Apex Global Brands Reports Third Quarter 2021 Financial Results

Sherman Oaks, CA  Apex Global Brands reported financial results for its third quarter of Fiscal 2021, which ended October 31, 2020.

“Consistent with the overall retail sector, we continued to see challenges in the third quarter,” said Henry Stupp, Chief Executive Officer of Apex Global Brands.  “The COVID-19 pandemic continues to impact our business.  While our licensees and business partners are adapting, it remains difficult to predict the near-term impact, let alone the long-term impact, on our business.  We are experiencing both weekly changes to retail operations depending on the safer-at-home policies of individual states and countries that limit in-person shopping capacity, yet many of our global retail partners are seeing a rise in online shopping.  Nevertheless, given the current state of the economy, we cannot predict if that shift to online purchasing will result in a successful holiday shopping season.”

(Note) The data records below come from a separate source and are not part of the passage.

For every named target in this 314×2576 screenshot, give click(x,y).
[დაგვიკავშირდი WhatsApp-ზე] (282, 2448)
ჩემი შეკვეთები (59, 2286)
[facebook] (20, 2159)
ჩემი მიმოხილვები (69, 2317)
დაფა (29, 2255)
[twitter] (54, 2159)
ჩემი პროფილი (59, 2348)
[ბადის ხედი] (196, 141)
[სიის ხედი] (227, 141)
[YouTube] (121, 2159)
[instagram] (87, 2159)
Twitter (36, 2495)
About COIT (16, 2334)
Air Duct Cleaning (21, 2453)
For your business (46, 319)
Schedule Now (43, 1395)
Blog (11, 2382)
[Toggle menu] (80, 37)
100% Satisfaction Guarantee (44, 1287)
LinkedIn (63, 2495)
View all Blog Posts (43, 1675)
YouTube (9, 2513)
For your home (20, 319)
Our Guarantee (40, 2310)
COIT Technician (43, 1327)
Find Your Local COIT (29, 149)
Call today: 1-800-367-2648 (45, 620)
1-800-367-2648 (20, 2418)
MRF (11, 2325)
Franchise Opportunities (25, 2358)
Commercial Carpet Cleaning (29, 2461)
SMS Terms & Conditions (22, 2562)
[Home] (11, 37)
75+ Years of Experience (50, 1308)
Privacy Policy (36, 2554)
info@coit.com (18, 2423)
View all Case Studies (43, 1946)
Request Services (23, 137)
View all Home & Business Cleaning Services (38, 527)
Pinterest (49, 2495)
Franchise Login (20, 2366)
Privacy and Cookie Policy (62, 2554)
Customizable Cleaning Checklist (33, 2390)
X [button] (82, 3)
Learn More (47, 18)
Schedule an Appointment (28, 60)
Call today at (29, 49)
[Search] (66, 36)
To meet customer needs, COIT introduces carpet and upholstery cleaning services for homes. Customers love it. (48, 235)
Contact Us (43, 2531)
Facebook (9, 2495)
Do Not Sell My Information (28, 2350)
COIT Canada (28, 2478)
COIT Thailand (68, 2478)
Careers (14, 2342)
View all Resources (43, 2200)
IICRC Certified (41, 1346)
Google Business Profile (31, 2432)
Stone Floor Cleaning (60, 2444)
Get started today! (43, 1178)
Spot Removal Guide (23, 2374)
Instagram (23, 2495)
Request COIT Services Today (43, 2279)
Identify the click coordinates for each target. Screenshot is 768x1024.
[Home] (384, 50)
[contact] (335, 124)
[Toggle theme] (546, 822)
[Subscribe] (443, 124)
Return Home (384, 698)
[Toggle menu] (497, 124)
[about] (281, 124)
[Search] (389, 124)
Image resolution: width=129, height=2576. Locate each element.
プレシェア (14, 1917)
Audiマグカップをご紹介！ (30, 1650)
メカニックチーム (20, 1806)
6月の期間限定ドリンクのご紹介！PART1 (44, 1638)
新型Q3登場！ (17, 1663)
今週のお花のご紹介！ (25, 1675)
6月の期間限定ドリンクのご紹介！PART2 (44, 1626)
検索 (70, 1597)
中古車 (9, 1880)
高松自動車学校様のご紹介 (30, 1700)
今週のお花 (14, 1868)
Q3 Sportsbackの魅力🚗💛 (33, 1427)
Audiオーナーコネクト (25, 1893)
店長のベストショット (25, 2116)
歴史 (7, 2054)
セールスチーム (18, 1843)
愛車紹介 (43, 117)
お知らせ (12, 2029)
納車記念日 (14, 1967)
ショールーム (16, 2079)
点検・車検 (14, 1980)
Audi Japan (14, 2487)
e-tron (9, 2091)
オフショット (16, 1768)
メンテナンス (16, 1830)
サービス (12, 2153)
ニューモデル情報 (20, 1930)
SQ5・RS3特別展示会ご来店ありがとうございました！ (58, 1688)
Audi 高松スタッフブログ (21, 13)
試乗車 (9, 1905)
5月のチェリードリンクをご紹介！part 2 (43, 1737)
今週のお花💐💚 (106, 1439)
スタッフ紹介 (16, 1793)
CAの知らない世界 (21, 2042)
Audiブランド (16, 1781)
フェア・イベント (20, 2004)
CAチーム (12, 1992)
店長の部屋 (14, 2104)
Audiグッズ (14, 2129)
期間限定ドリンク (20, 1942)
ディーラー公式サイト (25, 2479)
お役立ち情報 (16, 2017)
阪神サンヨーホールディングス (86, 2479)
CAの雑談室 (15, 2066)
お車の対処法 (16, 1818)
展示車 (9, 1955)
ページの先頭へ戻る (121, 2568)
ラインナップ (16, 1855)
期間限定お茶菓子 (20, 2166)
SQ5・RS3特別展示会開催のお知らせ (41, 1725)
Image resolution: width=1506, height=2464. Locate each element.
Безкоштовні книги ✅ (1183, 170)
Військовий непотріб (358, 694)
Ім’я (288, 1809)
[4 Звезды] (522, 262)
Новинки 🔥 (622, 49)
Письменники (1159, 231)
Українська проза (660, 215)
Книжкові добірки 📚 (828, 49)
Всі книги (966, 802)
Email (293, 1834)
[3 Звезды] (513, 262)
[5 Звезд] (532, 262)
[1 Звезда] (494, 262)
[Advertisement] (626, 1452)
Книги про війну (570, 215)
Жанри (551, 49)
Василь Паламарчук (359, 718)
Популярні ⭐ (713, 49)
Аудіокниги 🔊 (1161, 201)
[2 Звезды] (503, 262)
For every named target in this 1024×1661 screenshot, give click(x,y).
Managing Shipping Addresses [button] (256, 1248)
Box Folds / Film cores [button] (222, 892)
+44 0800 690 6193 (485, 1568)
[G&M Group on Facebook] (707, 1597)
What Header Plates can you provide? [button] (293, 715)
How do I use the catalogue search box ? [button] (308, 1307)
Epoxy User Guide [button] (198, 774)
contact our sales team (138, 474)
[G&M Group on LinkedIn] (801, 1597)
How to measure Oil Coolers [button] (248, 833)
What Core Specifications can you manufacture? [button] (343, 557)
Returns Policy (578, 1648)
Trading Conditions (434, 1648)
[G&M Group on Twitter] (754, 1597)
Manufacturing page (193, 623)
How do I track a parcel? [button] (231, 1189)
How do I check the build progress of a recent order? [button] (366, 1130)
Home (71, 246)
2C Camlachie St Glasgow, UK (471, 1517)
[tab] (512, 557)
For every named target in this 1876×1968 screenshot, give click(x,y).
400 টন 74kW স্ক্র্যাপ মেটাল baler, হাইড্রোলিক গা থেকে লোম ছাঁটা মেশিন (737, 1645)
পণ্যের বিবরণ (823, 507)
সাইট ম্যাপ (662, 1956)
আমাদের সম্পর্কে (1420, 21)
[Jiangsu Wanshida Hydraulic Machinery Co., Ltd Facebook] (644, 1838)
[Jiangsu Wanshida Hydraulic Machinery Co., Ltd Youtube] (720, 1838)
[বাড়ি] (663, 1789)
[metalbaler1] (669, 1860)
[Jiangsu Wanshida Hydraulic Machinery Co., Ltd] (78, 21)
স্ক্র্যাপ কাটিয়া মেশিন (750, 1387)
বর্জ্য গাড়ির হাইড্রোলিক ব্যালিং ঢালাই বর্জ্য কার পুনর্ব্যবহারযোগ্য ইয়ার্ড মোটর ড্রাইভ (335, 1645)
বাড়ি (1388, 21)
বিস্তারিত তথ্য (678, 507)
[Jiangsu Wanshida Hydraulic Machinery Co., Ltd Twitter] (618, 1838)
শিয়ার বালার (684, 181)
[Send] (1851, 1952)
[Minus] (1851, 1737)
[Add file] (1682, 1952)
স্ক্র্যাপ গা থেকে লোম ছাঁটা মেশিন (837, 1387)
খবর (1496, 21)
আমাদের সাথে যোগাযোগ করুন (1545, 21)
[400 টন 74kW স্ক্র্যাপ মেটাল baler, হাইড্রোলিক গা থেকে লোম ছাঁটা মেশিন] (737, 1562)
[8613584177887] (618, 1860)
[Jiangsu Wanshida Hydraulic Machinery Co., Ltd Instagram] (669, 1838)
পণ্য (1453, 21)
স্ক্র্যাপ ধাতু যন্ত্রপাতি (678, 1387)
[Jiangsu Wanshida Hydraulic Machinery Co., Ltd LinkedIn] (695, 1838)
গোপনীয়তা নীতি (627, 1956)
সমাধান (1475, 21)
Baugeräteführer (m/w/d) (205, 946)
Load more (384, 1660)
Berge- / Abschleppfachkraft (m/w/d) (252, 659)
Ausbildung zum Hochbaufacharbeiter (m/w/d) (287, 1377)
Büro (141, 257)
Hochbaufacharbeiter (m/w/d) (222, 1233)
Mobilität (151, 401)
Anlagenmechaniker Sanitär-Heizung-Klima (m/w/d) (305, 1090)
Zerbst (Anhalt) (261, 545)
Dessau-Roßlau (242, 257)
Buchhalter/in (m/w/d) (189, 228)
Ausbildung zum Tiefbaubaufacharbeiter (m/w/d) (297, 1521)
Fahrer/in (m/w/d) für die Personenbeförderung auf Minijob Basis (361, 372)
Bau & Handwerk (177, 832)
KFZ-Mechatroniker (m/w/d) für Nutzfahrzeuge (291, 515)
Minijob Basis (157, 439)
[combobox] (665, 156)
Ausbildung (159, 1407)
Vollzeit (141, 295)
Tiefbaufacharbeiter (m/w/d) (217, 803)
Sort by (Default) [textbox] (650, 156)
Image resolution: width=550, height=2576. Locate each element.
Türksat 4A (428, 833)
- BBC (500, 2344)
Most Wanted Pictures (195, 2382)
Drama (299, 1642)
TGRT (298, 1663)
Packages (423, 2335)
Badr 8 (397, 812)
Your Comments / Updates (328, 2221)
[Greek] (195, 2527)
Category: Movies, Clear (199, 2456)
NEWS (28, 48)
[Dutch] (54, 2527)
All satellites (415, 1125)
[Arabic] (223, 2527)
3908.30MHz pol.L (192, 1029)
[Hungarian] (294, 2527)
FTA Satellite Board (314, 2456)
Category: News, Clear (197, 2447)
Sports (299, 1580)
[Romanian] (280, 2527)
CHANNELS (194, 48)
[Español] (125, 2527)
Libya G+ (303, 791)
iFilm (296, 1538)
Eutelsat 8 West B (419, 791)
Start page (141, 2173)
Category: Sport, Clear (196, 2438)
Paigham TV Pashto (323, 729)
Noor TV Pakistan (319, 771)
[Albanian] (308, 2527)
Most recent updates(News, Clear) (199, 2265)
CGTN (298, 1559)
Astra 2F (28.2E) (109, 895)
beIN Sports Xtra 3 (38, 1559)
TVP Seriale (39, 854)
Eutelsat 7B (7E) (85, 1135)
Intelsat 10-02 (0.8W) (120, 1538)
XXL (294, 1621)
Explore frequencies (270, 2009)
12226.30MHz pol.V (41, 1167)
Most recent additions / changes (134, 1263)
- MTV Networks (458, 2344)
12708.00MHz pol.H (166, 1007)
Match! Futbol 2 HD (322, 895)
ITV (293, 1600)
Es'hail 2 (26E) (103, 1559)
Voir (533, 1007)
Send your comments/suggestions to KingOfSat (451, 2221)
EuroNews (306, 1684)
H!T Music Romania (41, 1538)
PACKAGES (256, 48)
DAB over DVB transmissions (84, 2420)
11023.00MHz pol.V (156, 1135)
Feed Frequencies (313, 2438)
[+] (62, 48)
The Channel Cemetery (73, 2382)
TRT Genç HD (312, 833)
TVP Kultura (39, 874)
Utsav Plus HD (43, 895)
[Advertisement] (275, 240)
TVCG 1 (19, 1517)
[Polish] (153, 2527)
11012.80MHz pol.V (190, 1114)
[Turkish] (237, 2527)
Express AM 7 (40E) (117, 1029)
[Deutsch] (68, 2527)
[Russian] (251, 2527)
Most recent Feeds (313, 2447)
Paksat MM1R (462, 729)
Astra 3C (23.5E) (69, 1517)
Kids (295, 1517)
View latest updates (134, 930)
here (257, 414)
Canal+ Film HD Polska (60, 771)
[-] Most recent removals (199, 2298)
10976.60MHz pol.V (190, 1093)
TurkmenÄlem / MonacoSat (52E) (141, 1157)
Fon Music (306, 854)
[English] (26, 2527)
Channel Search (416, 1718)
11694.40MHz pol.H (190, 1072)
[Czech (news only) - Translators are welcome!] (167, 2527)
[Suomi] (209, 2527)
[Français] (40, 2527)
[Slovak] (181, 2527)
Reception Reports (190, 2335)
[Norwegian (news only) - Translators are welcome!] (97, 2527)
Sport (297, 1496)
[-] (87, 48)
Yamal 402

Mr. Stupp continued, “Given the current macro conditions, we continue to make efforts to rationalize our costs and improve the efficiencies of our operations.  We have successfully reduced our costs, and, on a year-to-date basis, our SG&A expenses declined by 28% over the prior-year period.  In addition, as I noted in the prior quarter, we are achieving increased efficiency due to our extensive asset library and the introduction of newer technologies, such as 3D product development and virtual brand showrooms, which make remote working more effective.  As we enter the new calendar year, we will continue to adapt our business and work closely with each of our licensees and retail partners to best meet the challenges of the retail industry.”

CARES Act Benefits

Apex Global Brands expects to receive federal income tax refunds of approximately $9.1 million resulting from changes to the net operating losses carryback provisions of the federal tax code that came from the Coronavirus Aid, Relief, and Economic Security (“CARES”) Act. The Company has submitted refund claims to the Internal Revenue Service for a portion of these tax refunds. However, the timing of these future cash receipts is unknown due to processing delays by the Internal Revenue Service related to the COVID-19 pandemic. A significant portion of these refunds are contractually required to pay down obligations to the Company’s senior secured lenders.

In April 2020, the Company received a $0.7 million Paycheck Protection Program loan under the CARES Act. The Paycheck Protection Program Flexibility Act has extended the time frame to use these loan proceeds for payroll, rent, utilities and interest. A substantial portion of this loan is expected to be forgiven.

Forbearance

Apex Global Brands and its senior secured lender agreed on December 15, 2020 to amend their credit agreement and extend the forbearance through December 31, 2020 or March 31, 2021 if certain milestones are met. The forbearance agreement has provisions that assist Apex’s cash management and requires the Company to continue to evaluate strategic alternatives designed to provide liquidity to refinance the term loans under the senior secured credit facility. In exchange for these concessions, the senior secured lender will receive additional fees, which together with other exit fees, are expected to total approximately $2.5 million. The forbearance agreement accelerates the maturity of the underlying debt from August 3, 2021 to March 31, 2021 or to December 31, 2020 if certain milestones are not met.

Revenues

Revenues were $4.1 million in the third quarter of Fiscal 2021, a decrease of 17% from $4.9 million in the third quarter of the prior year.   The decline in third quarter revenues reflects the non-renewal of certain licenses and the decrease in sales of licensees’ products stemming from the COVID-19 pandemic. For the first nine months of Fiscal 2021, revenues totaled $12.5 million, a decrease of 20% from $15.5 million in the first nine months of Fiscal 2020.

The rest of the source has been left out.